Bartle et Murphy ont 18, 19 ans, ils se battent pour les Etats-Unis dans le nord de l'Irak, et font l'expérience terrifiante de la guerre. Des garçons - des gamins encore, qui ont à peine serré une fille dans leurs bras, qui font face comme ils peuvent, presque abandonnés à eux-mêmes. Les supérieurs eux-mêmes - le sergent Sterling, presque le Kurtz d'Au coeur des ténèbres, ou le lieutenant, même pas 25 ans - sont aussi paumés et démunis.
 Un an sur le qui-vive, une année d'épuisement, "craignant que chacun des instants ne soit décisif". La guerre semble d'autant plus absurde que toutes les actions armées sont présentées sorties de leur contexte, désincarnées, sans ennemi, mais piégeant fatalement des soldats pour lesquelles elles n'ont aucun sens et des civils démunis ("Je songeais à la guerre de mon grand-père. Au fait qu'ils avaient des destinations et des buts à l'époque").

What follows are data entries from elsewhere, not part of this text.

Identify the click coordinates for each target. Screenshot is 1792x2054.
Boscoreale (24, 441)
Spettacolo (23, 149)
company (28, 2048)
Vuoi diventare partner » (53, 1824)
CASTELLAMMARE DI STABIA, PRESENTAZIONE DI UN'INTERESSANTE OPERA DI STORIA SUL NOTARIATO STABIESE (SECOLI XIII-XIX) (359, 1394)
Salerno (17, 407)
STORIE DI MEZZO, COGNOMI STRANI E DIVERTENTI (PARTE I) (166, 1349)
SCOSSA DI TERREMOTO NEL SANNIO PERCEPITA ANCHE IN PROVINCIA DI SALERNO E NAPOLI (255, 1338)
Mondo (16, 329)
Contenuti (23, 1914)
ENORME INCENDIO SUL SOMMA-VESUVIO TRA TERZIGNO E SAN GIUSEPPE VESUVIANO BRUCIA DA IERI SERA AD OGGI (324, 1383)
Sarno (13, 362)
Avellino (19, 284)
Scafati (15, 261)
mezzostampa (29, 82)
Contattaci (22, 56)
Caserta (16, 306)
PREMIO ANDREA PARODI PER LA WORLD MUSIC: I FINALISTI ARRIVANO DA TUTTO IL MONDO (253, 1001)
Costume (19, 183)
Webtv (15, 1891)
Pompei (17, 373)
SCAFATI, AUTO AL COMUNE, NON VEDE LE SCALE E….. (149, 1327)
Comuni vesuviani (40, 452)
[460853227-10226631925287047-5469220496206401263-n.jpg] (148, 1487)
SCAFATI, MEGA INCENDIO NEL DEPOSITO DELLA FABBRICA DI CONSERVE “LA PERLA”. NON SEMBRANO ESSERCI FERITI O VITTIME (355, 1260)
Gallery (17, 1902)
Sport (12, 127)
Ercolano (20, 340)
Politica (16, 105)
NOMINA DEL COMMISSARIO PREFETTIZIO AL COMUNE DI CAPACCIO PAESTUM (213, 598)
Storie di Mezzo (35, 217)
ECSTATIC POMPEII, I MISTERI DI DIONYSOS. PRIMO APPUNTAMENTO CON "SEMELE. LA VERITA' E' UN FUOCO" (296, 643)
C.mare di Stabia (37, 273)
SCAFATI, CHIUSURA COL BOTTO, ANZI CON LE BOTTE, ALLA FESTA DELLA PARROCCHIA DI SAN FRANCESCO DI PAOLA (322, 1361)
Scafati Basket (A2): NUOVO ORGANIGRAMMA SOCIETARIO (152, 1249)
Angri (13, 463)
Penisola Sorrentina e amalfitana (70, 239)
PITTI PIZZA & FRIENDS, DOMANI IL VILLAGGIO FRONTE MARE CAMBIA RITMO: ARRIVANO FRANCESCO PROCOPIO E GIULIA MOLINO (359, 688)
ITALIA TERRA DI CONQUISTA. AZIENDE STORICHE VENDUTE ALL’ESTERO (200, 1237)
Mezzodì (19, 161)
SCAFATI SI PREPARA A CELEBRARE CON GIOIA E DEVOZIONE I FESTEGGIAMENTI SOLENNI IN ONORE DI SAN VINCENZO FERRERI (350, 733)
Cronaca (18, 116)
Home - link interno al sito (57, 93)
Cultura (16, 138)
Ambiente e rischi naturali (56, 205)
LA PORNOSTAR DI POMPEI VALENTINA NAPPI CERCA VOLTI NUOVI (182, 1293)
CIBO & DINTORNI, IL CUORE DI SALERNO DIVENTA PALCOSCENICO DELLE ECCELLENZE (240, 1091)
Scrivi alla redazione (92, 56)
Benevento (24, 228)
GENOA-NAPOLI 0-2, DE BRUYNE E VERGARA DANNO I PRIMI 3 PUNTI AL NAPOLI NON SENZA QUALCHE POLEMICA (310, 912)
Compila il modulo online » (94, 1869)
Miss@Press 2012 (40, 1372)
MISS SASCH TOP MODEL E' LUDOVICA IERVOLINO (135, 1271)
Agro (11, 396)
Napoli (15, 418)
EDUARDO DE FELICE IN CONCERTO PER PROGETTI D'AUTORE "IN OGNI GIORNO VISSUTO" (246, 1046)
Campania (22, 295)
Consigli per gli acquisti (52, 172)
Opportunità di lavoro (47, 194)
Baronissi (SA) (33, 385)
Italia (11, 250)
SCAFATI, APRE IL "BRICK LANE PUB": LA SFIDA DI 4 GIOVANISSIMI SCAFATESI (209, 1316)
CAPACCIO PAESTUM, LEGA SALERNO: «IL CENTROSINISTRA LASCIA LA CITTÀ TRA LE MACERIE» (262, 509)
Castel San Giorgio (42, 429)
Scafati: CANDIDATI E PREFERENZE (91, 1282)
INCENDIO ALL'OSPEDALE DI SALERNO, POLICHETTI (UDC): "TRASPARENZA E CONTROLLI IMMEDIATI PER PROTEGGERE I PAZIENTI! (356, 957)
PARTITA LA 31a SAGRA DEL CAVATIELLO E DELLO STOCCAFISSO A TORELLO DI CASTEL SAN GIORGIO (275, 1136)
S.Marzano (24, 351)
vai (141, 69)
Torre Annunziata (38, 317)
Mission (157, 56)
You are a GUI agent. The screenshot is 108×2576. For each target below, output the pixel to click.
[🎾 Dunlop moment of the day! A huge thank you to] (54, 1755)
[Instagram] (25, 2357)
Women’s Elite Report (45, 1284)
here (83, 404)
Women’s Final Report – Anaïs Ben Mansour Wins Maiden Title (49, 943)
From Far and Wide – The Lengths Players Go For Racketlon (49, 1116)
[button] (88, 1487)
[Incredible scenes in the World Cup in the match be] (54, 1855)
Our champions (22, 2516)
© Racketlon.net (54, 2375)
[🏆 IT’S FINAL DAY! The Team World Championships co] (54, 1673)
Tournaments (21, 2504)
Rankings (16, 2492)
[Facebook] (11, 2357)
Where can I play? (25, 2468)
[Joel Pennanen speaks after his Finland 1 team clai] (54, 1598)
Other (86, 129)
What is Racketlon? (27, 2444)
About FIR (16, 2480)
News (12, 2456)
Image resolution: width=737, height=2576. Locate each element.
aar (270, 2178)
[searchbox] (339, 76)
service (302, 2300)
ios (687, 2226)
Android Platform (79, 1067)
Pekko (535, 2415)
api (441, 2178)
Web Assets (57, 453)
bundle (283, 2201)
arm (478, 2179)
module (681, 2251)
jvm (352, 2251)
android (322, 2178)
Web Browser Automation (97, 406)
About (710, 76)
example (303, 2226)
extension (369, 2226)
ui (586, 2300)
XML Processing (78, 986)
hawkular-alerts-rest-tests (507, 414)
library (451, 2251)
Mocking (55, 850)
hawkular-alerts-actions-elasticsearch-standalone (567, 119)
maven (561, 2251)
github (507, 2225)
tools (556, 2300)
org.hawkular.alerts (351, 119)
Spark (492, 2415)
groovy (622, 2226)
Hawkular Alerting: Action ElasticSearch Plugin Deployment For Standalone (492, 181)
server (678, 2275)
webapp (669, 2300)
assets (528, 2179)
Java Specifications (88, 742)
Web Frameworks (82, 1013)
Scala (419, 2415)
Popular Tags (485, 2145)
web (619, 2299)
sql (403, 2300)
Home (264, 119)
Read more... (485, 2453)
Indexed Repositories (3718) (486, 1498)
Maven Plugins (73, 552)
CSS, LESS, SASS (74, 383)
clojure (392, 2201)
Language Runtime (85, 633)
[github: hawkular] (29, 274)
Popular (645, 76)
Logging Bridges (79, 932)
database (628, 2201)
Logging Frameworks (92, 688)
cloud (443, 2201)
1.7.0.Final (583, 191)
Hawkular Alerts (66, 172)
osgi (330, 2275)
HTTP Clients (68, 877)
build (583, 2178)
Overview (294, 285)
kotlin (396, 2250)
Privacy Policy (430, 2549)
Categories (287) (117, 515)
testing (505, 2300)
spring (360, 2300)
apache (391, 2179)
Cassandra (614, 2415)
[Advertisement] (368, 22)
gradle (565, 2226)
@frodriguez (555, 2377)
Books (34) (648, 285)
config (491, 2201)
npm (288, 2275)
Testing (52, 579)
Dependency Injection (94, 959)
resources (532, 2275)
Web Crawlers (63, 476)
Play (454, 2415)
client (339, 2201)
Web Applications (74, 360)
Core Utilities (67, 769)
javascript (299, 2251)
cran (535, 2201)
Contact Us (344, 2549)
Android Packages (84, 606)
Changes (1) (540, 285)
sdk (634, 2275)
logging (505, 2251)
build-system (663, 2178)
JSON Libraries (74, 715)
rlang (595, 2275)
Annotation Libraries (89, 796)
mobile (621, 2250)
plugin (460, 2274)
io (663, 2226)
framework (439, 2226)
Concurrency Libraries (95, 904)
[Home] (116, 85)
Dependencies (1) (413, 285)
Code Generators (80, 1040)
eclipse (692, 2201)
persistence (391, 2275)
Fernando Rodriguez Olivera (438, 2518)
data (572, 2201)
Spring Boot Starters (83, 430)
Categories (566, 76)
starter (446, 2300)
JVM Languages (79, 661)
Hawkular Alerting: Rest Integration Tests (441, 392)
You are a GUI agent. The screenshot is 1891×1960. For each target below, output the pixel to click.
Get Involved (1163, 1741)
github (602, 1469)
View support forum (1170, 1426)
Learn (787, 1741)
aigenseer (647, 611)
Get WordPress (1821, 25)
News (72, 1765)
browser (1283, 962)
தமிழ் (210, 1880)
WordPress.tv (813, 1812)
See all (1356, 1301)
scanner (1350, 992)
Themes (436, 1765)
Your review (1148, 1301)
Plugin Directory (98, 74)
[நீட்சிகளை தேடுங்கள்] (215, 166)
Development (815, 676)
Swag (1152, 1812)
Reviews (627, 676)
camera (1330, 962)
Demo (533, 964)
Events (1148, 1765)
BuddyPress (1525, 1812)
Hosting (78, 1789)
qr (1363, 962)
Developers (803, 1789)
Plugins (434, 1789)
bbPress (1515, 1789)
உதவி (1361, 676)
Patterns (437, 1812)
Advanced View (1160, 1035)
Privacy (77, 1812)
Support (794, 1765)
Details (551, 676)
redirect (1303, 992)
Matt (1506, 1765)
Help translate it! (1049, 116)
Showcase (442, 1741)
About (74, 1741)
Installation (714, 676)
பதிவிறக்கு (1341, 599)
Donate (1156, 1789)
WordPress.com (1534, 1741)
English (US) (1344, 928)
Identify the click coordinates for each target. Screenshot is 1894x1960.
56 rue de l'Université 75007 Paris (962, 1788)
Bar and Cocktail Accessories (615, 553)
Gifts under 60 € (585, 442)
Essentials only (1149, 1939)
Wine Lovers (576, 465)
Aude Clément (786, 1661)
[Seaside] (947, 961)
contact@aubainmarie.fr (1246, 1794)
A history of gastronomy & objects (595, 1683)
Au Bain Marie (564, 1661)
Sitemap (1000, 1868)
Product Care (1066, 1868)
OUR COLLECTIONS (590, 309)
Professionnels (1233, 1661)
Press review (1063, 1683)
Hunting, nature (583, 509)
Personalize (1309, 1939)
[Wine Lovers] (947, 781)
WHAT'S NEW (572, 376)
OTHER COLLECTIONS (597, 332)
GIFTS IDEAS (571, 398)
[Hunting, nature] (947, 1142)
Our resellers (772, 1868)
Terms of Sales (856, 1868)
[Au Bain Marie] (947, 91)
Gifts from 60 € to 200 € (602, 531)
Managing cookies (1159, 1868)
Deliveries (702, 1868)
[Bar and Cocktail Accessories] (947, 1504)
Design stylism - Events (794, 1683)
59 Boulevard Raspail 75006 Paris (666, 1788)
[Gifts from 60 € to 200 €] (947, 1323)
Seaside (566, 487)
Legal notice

"Tout le monde est content de te revoir, toi, l'assassin, le complice, celui qui, au minimum, porte une putain de part de responsabilité"
Et puis ils rentrent - laissant une parcelle d'eux-mêmes là-bas. Ou bien ils ne rentrent pas. Ou dans un cercueil drapé. Mais est-ce bien différent ? Kevin Powers semble dire que non, dans une construction habile qui alterne souvenirs et présent, avec sa réflexion sur l'impossibilité d'un après, entre confusion, indifférence, colère, dépit et culpabilité. Bartle est comme absent à lui-même, sa vie est suspendue. D'autant plus qu'il se reproche la mort de son ami Murphy, et qu'il souffre de ne pas l'avoir ramené vivant, comme il l'avait pourtant promis à sa mère. "Murph et moi et les mêmes fantômes nuit après nuit".

Eblouissant roman sur la guerre, la prison mentale de la mémoire et de la culpabilité, et l'impossibilité du deuil. Marquant, et un sacré talent pour un premier roman.